[Opening Data section]

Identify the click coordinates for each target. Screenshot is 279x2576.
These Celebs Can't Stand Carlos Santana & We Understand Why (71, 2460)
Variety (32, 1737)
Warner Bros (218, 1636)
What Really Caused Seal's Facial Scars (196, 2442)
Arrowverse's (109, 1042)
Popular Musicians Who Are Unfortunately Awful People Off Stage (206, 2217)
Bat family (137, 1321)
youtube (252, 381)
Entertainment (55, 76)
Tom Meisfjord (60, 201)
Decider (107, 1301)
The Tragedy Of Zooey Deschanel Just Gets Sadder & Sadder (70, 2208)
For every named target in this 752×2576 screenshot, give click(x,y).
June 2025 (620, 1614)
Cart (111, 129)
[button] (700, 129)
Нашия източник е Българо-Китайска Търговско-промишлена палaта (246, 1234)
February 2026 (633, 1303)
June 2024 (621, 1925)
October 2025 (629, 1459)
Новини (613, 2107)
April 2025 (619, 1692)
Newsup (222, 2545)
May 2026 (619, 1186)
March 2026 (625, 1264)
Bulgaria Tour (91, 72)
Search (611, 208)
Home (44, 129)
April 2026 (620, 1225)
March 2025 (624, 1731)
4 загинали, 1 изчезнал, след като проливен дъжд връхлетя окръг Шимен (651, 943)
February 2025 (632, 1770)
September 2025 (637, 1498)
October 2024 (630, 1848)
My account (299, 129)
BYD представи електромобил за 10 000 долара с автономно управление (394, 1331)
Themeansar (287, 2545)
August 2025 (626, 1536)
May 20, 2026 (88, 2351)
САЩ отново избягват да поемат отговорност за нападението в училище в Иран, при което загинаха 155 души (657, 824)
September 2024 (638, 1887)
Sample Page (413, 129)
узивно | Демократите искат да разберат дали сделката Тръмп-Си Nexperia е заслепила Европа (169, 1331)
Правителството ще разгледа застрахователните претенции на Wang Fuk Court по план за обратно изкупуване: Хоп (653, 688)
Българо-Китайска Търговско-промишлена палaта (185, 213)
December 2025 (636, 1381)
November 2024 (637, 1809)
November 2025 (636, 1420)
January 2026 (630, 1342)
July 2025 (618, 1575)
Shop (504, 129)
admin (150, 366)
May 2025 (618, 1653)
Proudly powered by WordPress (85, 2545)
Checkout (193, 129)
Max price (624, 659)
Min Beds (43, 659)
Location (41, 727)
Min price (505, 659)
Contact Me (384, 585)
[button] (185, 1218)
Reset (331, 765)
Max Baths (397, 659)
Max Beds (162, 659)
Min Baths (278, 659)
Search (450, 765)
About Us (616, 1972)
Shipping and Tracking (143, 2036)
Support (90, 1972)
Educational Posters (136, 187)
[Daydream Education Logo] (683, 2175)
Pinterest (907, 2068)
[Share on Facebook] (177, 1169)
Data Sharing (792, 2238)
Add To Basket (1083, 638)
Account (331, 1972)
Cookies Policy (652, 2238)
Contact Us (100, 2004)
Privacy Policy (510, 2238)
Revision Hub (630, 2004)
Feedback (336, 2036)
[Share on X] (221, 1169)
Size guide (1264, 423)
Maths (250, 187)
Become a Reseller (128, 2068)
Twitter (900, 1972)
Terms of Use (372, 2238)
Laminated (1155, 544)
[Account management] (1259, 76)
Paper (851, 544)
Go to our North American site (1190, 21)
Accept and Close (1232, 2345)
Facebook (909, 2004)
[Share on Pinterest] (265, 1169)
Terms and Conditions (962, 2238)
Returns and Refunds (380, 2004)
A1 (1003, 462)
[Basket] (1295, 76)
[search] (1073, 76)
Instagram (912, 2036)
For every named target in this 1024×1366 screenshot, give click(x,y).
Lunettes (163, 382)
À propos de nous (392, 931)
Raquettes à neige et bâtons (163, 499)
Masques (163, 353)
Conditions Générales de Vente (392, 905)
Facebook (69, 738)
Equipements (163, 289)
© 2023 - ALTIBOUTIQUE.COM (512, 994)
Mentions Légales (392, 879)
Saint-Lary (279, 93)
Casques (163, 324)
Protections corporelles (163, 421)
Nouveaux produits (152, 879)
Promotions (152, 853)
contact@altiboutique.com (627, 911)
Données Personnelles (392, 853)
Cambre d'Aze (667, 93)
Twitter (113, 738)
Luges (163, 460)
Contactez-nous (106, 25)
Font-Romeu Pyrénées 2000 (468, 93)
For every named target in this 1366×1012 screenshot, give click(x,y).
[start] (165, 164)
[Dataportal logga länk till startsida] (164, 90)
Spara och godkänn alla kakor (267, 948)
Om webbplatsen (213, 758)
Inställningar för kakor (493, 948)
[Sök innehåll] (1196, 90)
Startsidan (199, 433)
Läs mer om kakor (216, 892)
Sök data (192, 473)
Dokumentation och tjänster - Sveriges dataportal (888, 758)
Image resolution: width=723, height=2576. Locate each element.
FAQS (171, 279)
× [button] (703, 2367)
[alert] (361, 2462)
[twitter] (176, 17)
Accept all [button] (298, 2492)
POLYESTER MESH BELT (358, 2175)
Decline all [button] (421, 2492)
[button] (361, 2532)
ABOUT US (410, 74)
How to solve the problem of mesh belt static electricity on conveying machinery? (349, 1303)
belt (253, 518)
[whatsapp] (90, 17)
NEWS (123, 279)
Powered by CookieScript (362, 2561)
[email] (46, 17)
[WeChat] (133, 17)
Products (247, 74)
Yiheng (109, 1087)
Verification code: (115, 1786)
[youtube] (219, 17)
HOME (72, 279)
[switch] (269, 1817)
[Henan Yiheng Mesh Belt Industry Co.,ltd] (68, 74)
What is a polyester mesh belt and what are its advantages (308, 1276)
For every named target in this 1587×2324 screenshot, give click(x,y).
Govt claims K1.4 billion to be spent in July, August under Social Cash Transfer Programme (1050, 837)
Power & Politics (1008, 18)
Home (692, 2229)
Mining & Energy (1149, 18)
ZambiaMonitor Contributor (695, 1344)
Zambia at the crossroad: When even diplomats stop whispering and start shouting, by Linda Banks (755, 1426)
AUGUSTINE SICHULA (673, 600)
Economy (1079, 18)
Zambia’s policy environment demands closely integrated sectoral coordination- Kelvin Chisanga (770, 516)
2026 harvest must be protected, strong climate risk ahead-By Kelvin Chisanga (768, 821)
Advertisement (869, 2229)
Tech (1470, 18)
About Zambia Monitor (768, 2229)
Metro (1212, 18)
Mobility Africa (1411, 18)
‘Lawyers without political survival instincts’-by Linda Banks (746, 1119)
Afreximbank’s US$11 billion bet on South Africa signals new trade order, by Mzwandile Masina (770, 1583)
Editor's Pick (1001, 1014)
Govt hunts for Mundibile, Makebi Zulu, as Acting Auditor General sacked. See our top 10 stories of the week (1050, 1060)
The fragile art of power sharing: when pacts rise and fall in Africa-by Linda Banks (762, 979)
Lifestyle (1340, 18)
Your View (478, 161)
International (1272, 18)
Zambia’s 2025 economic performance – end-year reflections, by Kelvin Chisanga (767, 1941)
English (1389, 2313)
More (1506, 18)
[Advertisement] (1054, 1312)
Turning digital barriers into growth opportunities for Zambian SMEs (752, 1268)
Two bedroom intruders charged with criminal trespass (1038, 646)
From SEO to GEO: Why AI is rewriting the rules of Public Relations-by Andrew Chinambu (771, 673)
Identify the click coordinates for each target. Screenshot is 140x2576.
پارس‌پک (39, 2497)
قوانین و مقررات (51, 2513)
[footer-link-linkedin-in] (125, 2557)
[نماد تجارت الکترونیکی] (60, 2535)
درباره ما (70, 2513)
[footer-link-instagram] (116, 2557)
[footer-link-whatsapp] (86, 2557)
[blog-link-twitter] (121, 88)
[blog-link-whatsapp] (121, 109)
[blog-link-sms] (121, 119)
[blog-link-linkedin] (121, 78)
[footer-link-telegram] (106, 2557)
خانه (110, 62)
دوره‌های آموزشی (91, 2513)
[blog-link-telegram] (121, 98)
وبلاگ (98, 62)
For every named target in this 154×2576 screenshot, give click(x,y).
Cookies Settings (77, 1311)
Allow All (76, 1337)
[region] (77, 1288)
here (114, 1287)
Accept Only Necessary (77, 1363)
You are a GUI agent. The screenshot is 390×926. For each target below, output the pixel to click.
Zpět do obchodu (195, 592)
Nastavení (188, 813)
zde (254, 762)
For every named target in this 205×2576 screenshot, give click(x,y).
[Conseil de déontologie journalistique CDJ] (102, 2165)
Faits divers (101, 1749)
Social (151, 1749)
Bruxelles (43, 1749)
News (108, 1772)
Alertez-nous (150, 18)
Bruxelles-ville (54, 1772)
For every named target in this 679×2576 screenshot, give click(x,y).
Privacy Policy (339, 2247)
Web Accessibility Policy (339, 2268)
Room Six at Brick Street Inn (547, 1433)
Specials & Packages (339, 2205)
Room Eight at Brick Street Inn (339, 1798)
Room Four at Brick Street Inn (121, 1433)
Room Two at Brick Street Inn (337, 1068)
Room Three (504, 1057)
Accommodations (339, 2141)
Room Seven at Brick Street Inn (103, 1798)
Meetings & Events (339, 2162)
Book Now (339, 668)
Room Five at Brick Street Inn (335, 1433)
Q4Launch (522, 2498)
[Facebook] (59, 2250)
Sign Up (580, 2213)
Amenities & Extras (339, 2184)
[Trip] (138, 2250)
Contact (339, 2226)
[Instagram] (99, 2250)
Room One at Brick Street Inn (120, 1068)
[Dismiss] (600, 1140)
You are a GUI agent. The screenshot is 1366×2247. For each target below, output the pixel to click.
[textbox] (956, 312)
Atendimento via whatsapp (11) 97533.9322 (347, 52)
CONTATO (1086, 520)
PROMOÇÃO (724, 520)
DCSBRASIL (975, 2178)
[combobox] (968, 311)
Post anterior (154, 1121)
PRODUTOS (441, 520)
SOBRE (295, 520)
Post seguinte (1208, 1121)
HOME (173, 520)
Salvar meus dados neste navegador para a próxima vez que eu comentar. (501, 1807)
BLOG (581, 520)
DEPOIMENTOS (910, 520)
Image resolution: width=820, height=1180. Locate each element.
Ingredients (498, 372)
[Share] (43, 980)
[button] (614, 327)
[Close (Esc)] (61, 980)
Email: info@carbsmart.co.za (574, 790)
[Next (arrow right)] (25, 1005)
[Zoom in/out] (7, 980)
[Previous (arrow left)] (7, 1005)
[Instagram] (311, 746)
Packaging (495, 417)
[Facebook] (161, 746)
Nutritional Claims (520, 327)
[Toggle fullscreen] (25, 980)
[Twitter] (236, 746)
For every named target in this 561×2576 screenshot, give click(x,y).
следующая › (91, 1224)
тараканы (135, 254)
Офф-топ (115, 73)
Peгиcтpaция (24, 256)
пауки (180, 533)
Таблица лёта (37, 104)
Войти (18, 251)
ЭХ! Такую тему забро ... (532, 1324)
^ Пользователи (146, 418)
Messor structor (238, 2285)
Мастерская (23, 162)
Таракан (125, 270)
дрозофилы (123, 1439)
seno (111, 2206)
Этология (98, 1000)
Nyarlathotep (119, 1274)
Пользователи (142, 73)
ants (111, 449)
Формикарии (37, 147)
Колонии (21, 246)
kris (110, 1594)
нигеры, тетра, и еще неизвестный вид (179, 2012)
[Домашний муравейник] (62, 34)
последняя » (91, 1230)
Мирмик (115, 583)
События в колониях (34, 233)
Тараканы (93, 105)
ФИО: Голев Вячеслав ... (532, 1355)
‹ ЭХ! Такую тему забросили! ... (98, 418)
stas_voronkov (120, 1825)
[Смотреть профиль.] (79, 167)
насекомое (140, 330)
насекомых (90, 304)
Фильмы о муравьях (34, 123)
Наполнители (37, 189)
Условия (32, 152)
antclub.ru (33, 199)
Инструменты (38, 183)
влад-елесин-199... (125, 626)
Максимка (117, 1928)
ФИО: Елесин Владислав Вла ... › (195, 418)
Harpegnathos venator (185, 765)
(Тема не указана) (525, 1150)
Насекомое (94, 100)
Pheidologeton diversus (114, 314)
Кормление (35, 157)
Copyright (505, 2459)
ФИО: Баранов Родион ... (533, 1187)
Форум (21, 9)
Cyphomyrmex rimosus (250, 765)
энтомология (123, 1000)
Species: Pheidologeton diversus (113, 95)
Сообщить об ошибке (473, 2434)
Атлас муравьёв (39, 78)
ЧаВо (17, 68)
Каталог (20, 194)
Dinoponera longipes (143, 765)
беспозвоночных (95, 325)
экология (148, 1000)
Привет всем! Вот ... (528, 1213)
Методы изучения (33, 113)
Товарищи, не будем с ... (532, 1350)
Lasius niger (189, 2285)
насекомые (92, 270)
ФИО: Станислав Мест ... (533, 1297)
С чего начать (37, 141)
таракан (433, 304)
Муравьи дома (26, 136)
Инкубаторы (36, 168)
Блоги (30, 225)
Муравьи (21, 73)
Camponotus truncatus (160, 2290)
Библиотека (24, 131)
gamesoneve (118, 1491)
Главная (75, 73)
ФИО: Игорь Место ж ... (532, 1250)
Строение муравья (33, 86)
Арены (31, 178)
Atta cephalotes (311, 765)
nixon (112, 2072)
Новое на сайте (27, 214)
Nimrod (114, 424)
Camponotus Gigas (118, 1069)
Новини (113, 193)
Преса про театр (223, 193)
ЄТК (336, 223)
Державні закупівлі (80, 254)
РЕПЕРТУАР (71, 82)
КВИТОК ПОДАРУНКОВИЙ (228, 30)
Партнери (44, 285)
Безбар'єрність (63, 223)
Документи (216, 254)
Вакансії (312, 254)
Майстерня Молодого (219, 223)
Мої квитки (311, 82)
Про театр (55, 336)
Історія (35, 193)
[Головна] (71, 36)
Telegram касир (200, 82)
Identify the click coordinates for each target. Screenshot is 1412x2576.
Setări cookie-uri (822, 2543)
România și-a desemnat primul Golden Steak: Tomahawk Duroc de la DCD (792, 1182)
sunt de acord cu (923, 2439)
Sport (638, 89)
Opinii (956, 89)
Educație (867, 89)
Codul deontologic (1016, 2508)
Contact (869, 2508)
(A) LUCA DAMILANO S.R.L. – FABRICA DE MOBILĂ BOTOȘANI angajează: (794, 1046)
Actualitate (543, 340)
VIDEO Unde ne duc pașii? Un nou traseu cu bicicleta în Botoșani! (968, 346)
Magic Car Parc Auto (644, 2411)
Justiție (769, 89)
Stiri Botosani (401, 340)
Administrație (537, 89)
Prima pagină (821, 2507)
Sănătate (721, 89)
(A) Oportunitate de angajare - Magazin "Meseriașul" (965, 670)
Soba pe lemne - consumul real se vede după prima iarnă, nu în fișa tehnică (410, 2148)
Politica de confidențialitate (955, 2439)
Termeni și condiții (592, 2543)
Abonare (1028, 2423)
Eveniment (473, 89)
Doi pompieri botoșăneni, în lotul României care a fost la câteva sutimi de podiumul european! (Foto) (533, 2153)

[Closing Data section]

= Work instruction =
An exact copy of the lines above between the line holding "Min price (505, 659)" and the line holding "Instagram (912, 2036)", inclusive, is the whole answer.

= Output for this task =
Min price (505, 659)
Contact Me (384, 585)
[button] (185, 1218)
Reset (331, 765)
Max Baths (397, 659)
Max Beds (162, 659)
Min Baths (278, 659)
Search (450, 765)
About Us (616, 1972)
Shipping and Tracking (143, 2036)
Support (90, 1972)
Educational Posters (136, 187)
[Daydream Education Logo] (683, 2175)
Pinterest (907, 2068)
[Share on Facebook] (177, 1169)
Data Sharing (792, 2238)
Add To Basket (1083, 638)
Account (331, 1972)
Cookies Policy (652, 2238)
Contact Us (100, 2004)
Privacy Policy (510, 2238)
Revision Hub (630, 2004)
Feedback (336, 2036)
[Share on X] (221, 1169)
Size guide (1264, 423)
Maths (250, 187)
Become a Reseller (128, 2068)
Twitter (900, 1972)
Terms of Use (372, 2238)
Laminated (1155, 544)
[Account management] (1259, 76)
Paper (851, 544)
Go to our North American site (1190, 21)
Accept and Close (1232, 2345)
Facebook (909, 2004)
[Share on Pinterest] (265, 1169)
Terms and Conditions (962, 2238)
Returns and Refunds (380, 2004)
A1 (1003, 462)
[Basket] (1295, 76)
[search] (1073, 76)
Instagram (912, 2036)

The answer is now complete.